*** Opening of INPUT DATA ***

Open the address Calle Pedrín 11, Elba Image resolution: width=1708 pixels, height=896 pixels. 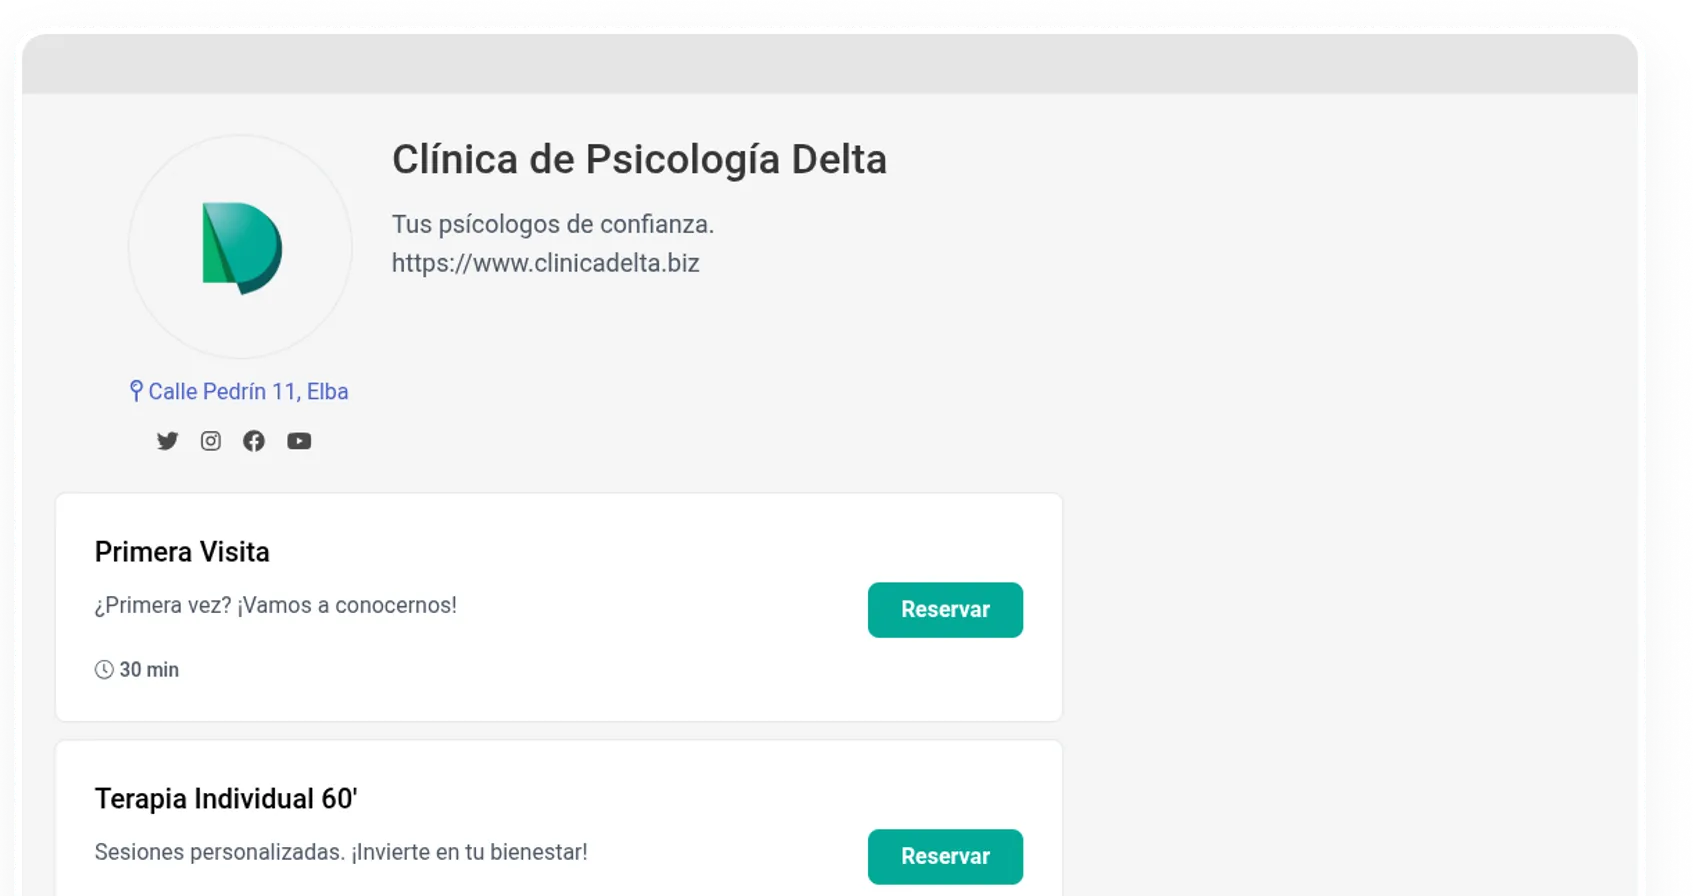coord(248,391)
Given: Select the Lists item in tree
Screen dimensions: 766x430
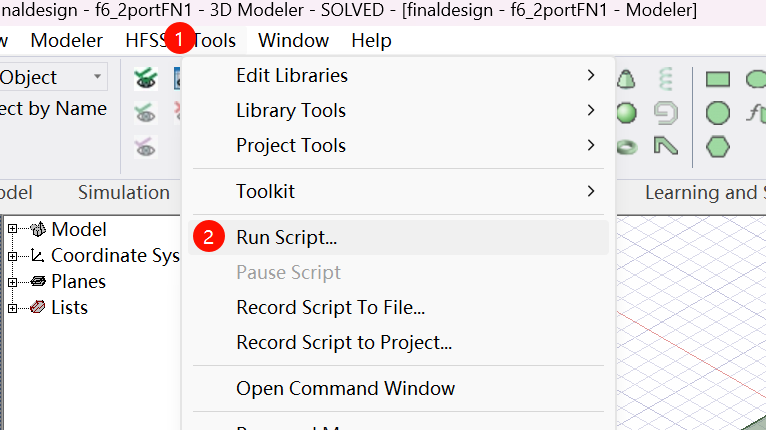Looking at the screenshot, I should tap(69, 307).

*** Close of INPUT DATA ***
*** Opening of INPUT DATA ***

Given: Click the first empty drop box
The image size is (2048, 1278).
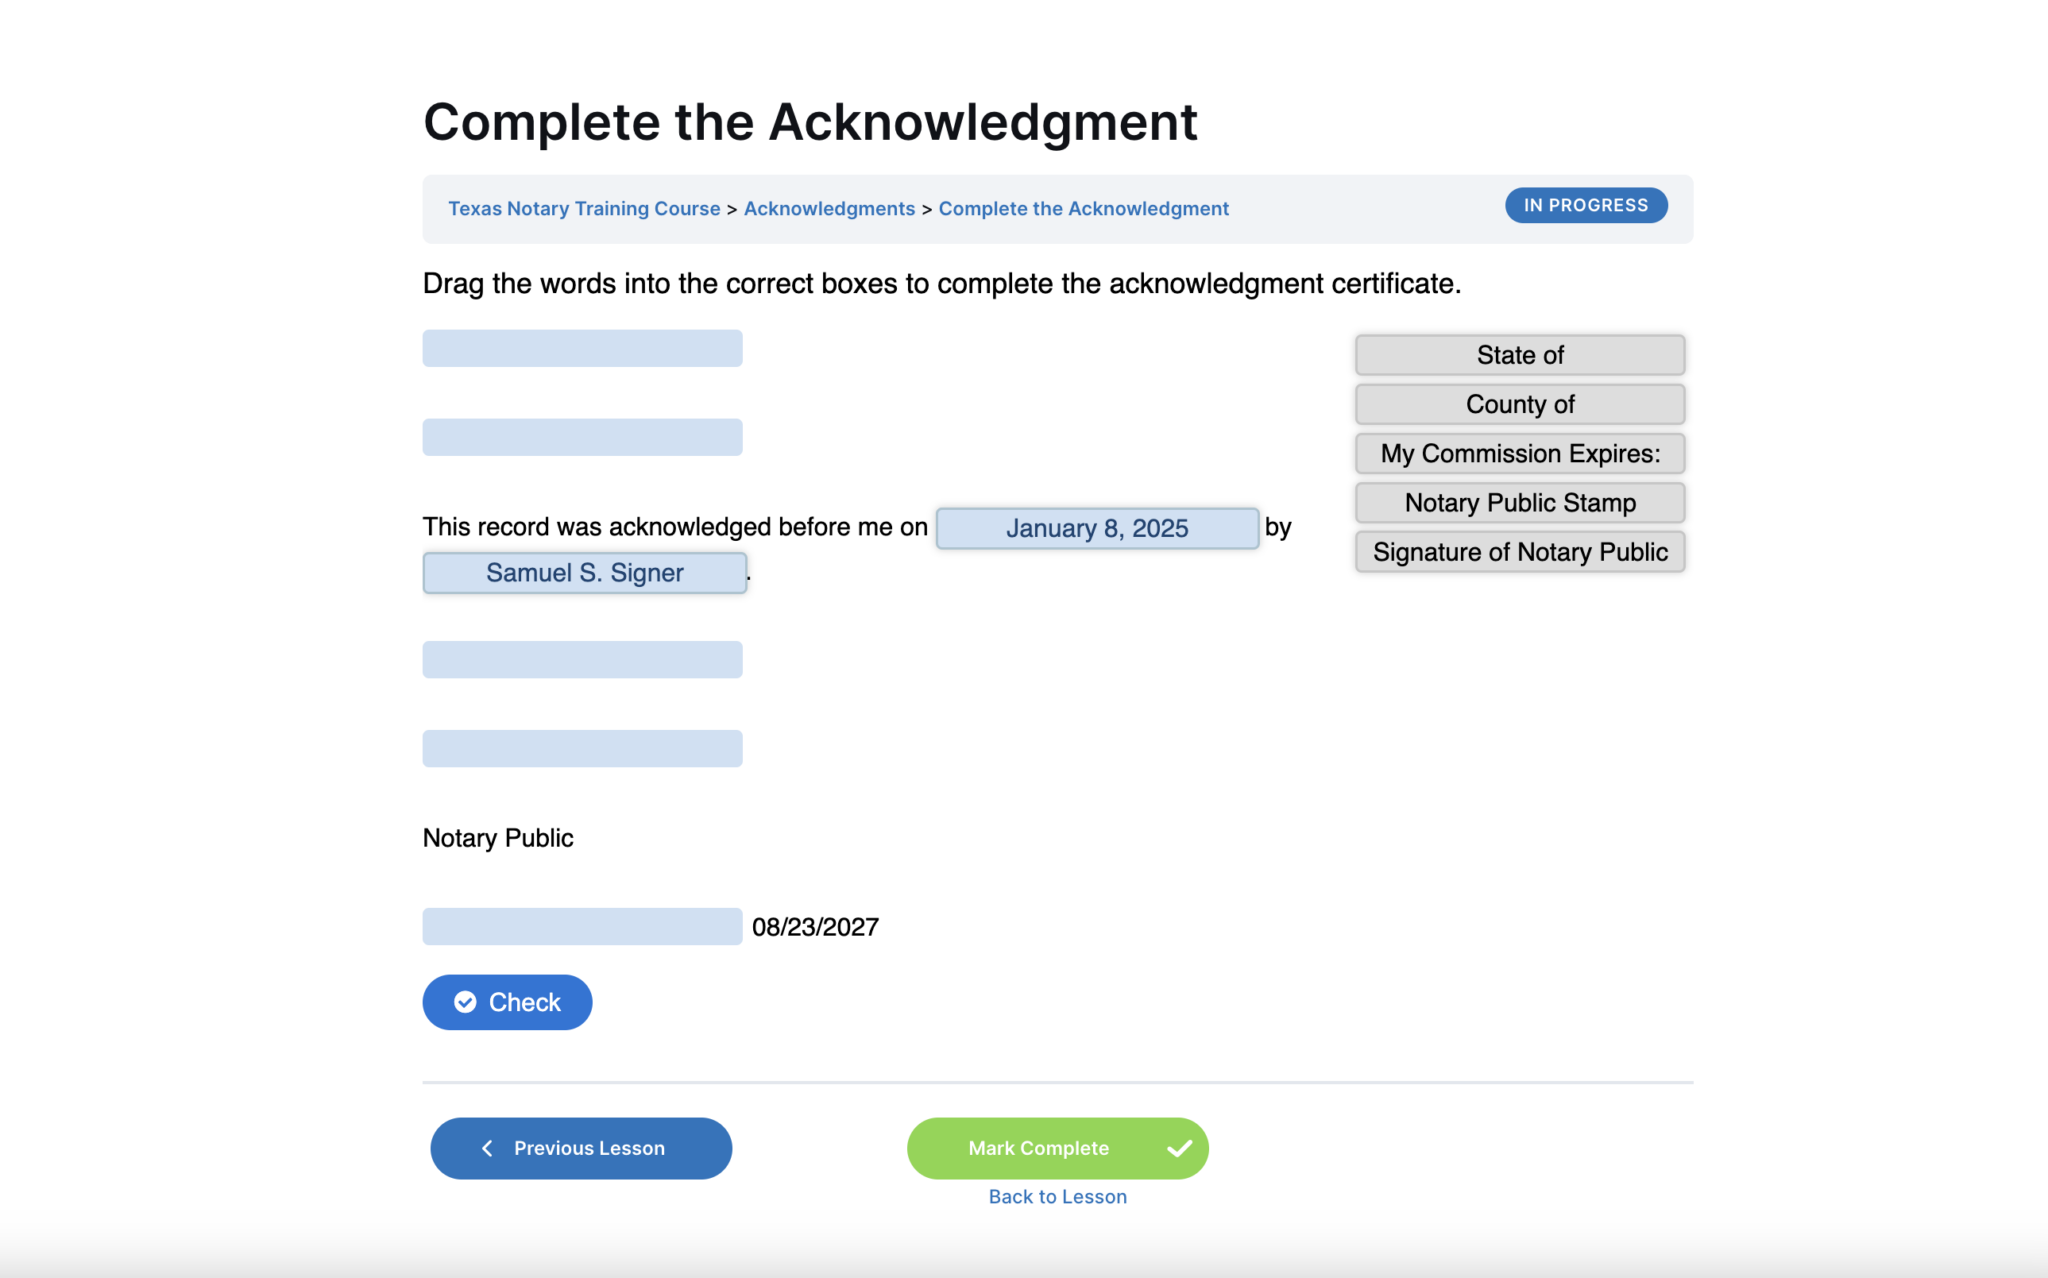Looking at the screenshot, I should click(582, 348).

*** Close of INPUT DATA ***

TASK ITEM: Find every line in the records that has the word "Given". Copy those lines.

RESPONSE FOR THIS EXERCISE:
Given: Select the Lists item in tree
Given: Click the first empty drop box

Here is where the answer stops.